Data for the task:

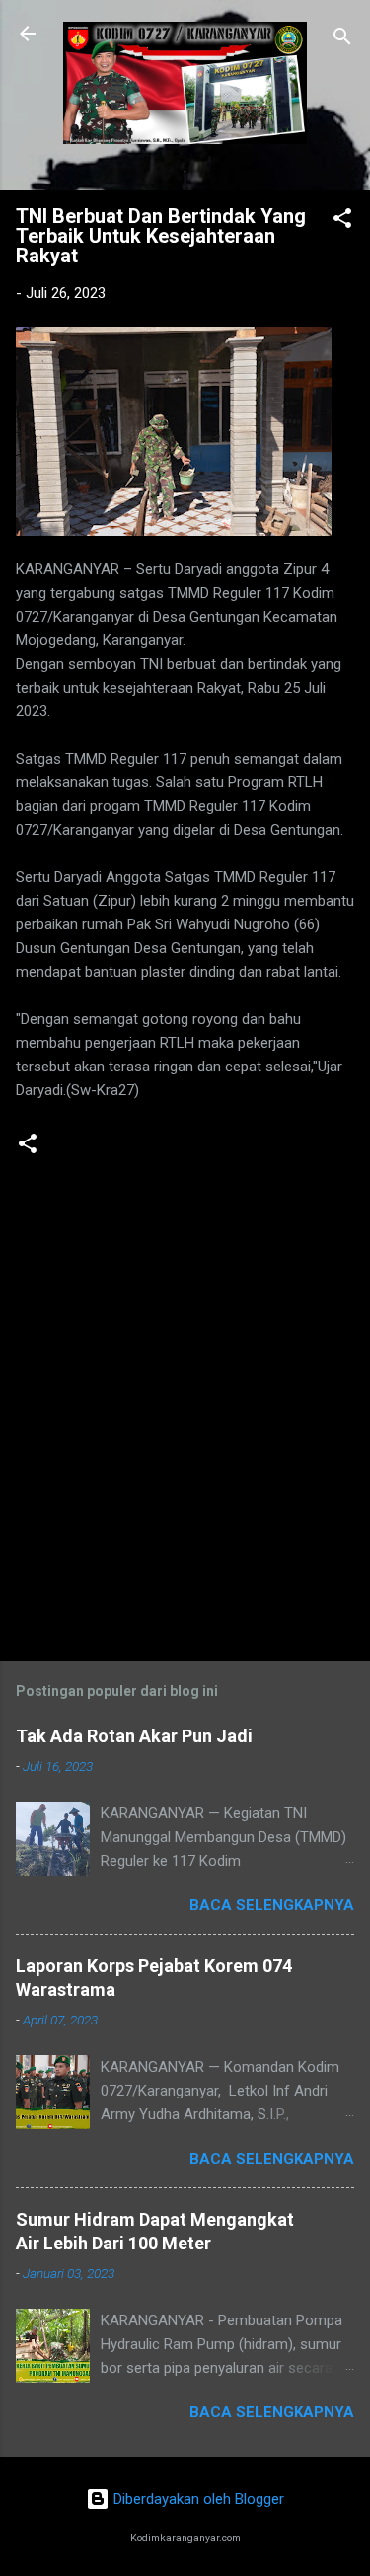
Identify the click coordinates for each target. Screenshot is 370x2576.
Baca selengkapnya (271, 1905)
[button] (342, 221)
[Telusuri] (342, 40)
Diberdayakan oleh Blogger (197, 2499)
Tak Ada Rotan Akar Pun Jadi (134, 1736)
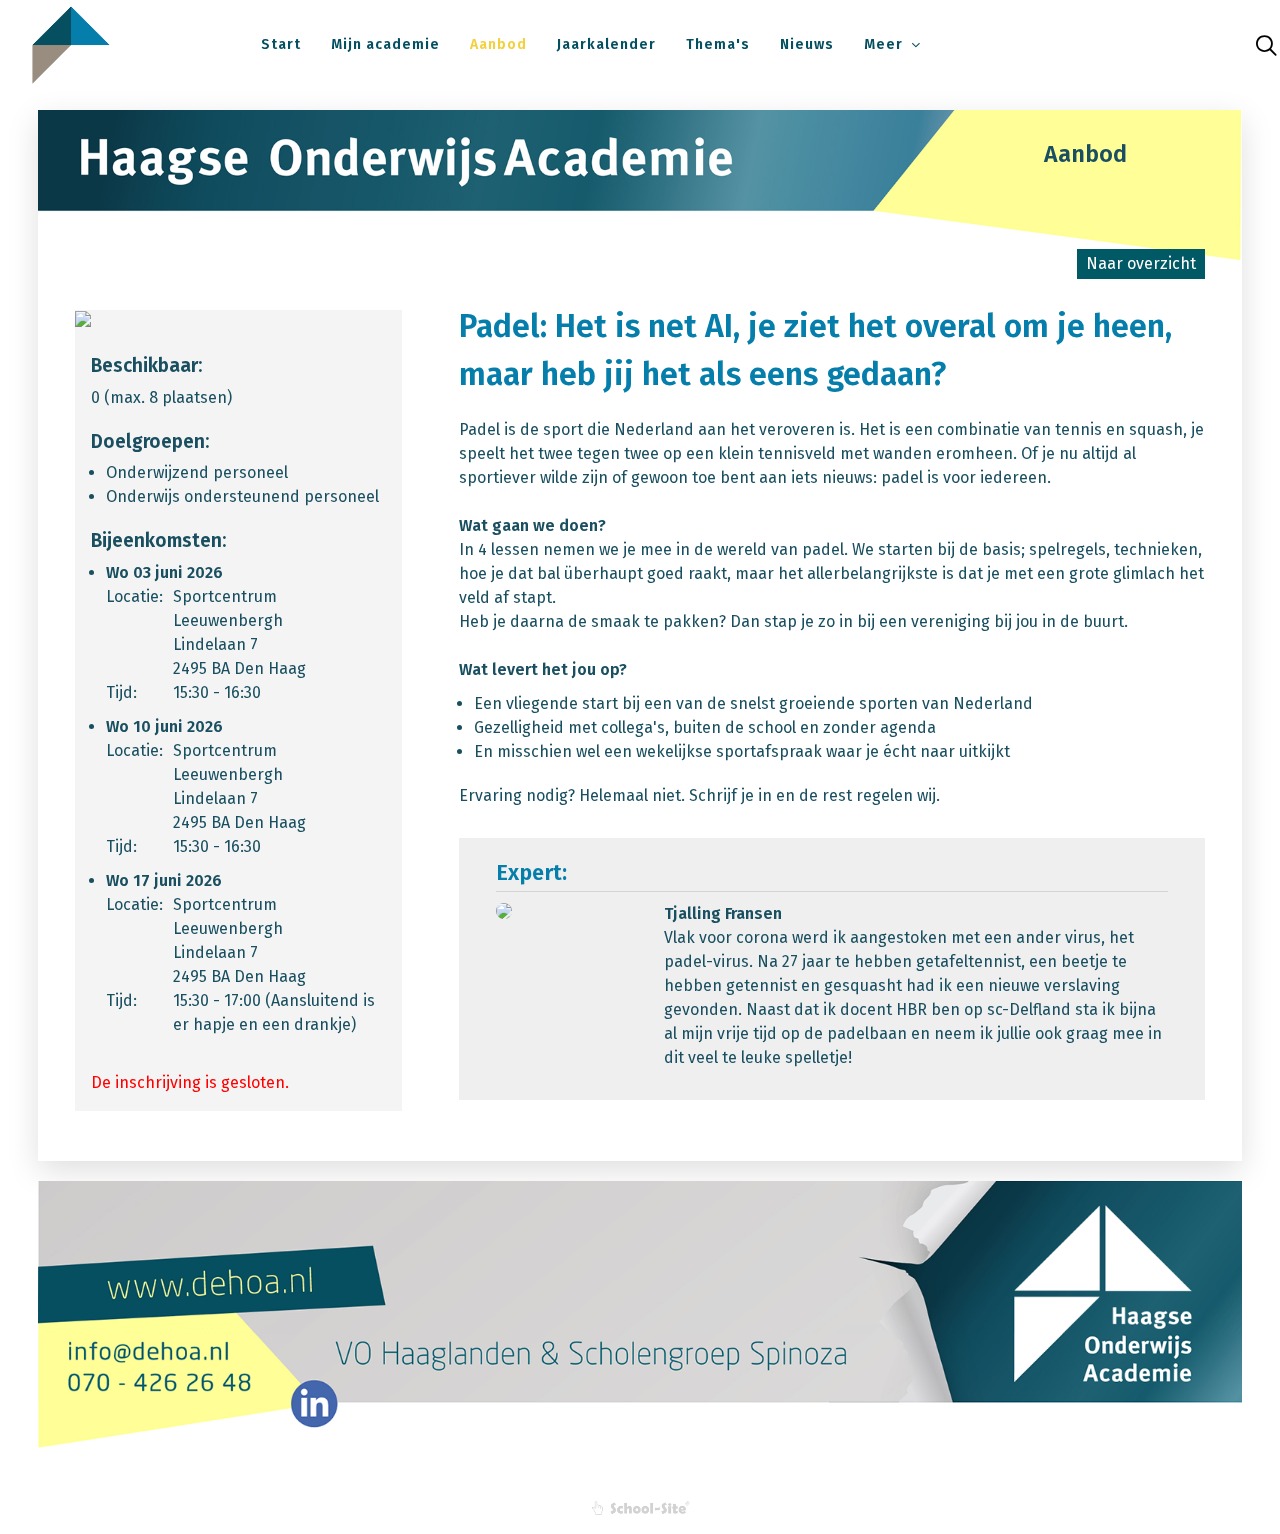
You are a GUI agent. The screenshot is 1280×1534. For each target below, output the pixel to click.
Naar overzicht (1141, 263)
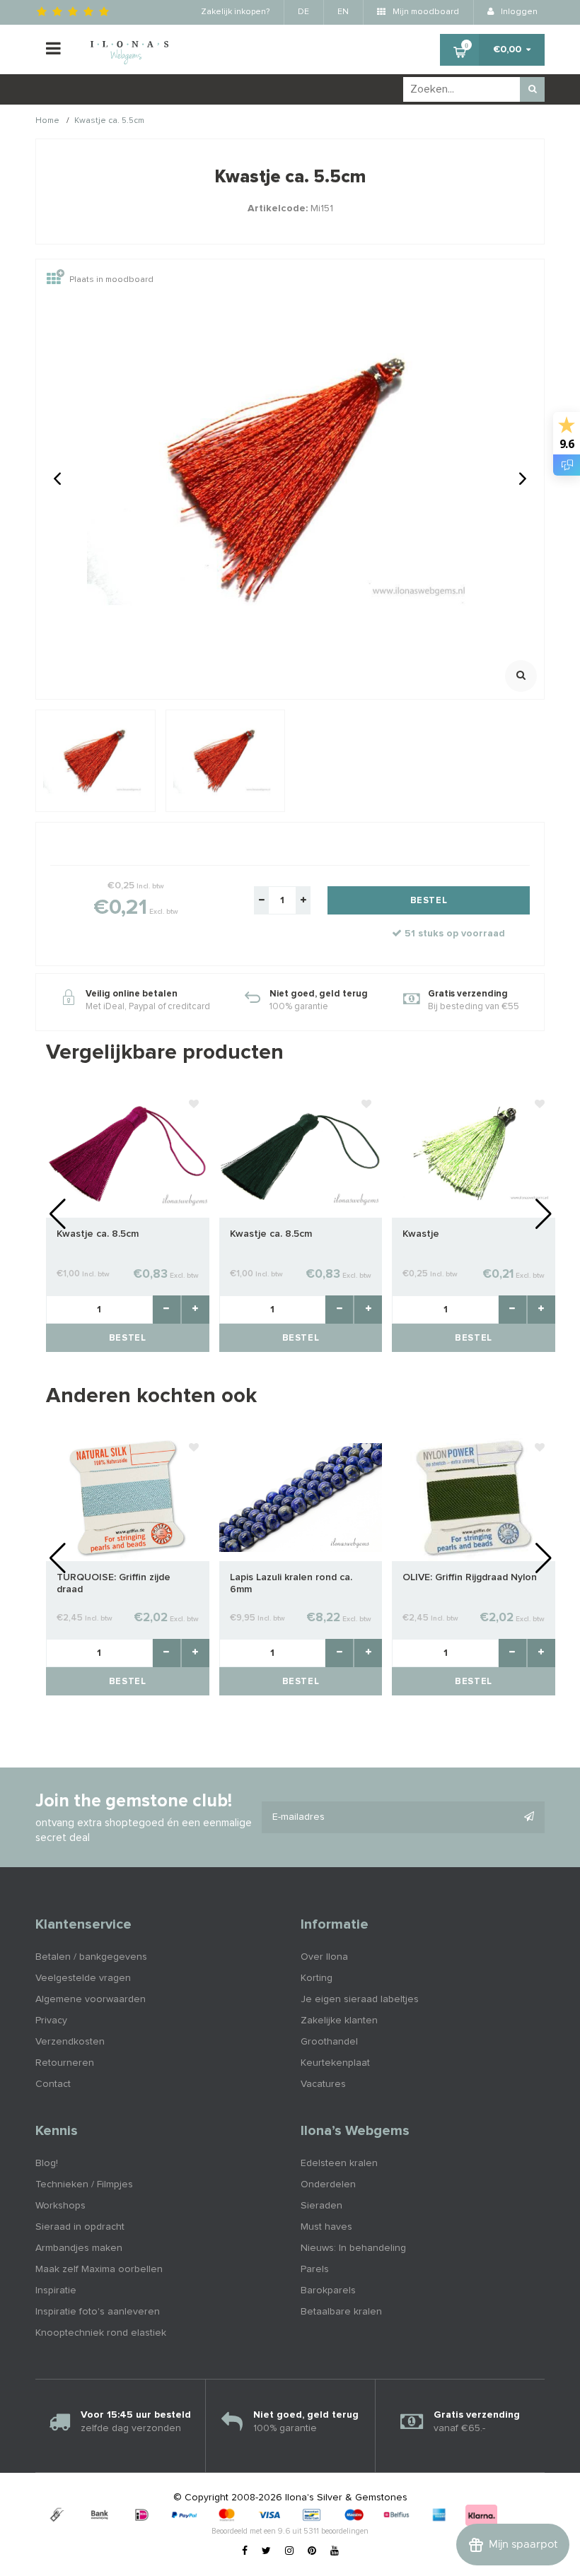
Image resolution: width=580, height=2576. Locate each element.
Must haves (326, 2227)
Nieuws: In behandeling (353, 2248)
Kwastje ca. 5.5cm (109, 121)
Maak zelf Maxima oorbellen (99, 2269)
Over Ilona (324, 1957)
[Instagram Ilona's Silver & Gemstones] (289, 2551)
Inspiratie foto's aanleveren (97, 2312)
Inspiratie (55, 2290)
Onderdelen (328, 2184)
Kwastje (420, 1234)
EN (343, 12)
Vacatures (323, 2084)
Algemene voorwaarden (90, 1999)
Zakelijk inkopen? (235, 12)
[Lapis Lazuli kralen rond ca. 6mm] (301, 1497)
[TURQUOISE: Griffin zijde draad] (127, 1497)
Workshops (60, 2206)
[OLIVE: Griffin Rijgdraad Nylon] (473, 1497)
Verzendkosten (70, 2042)
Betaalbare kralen (341, 2312)
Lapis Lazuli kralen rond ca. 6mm (291, 1583)
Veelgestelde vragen (83, 1978)
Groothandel (329, 2042)
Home (47, 121)
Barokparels (328, 2290)
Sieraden (321, 2206)
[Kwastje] (473, 1153)
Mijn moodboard (424, 12)
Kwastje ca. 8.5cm (98, 1234)
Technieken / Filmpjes (84, 2184)
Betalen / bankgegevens (91, 1957)
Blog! (46, 2163)
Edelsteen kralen (339, 2163)
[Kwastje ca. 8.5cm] (127, 1153)
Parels (315, 2269)
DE (303, 12)
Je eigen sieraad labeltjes (360, 1999)
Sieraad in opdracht (79, 2227)
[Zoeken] (532, 89)
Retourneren (64, 2063)
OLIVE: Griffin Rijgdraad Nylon (469, 1577)
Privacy (51, 2020)
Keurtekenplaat (335, 2063)
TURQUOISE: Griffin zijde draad (113, 1583)
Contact (53, 2084)
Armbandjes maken (78, 2248)
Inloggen (518, 12)
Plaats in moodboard (111, 280)
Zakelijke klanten (339, 2020)
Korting (316, 1978)
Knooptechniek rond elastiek (100, 2333)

Brief: Copy the entries exactly. Leave out the images.

Reply:
Identify the click coordinates for each target. Screenshot is 370x2576.
Baca selengkapnya (271, 1905)
[button] (342, 221)
[Telusuri] (342, 40)
Diberdayakan oleh Blogger (197, 2499)
Tak Ada Rotan Akar Pun Jadi (134, 1736)
You are a GUI agent. The screenshot is 1280×1534. For each target below, output the pixel to click.
Naar overzicht (1141, 263)
Image resolution: width=580, height=2576. Locate each element.
Must haves (326, 2227)
Nieuws: In behandeling (353, 2248)
Kwastje ca. 5.5cm (109, 121)
Maak zelf Maxima oorbellen (99, 2269)
Over Ilona (324, 1957)
[Instagram Ilona's Silver & Gemstones] (289, 2551)
Inspiratie foto's aanleveren (97, 2312)
Inspiratie (55, 2290)
Onderdelen (328, 2184)
Kwastje (420, 1234)
EN (343, 12)
Vacatures (323, 2084)
Algemene voorwaarden (90, 1999)
Zakelijk inkopen? (235, 12)
[Lapis Lazuli kralen rond ca. 6mm] (301, 1497)
[TURQUOISE: Griffin zijde draad] (127, 1497)
Workshops (60, 2206)
[OLIVE: Griffin Rijgdraad Nylon] (473, 1497)
Verzendkosten (70, 2042)
Betaalbare kralen (341, 2312)
Lapis Lazuli kralen rond ca. 6mm (291, 1583)
Veelgestelde vragen (83, 1978)
Groothandel (329, 2042)
Home (47, 121)
Barokparels (328, 2290)
Sieraden (321, 2206)
[Kwastje] (473, 1153)
Mijn moodboard (424, 12)
Kwastje ca. 8.5cm (98, 1234)
Technieken / Filmpjes (84, 2184)
Betalen / bankgegevens (91, 1957)
Blog! (46, 2163)
Edelsteen kralen (339, 2163)
[Kwastje ca. 8.5cm] (127, 1153)
Parels (315, 2269)
DE (303, 12)
Je eigen sieraad labeltjes (360, 1999)
Sieraad in opdracht (79, 2227)
[Zoeken] (532, 89)
Retourneren (64, 2063)
OLIVE: Griffin Rijgdraad Nylon (469, 1577)
Privacy (51, 2020)
Keurtekenplaat (335, 2063)
TURQUOISE: Griffin zijde draad (113, 1583)
Contact (53, 2084)
Armbandjes maken (78, 2248)
Inloggen (518, 12)
Plaats in moodboard (111, 280)
Zakelijke klanten (339, 2020)
Korting (316, 1978)
Knooptechniek rond elastiek (100, 2333)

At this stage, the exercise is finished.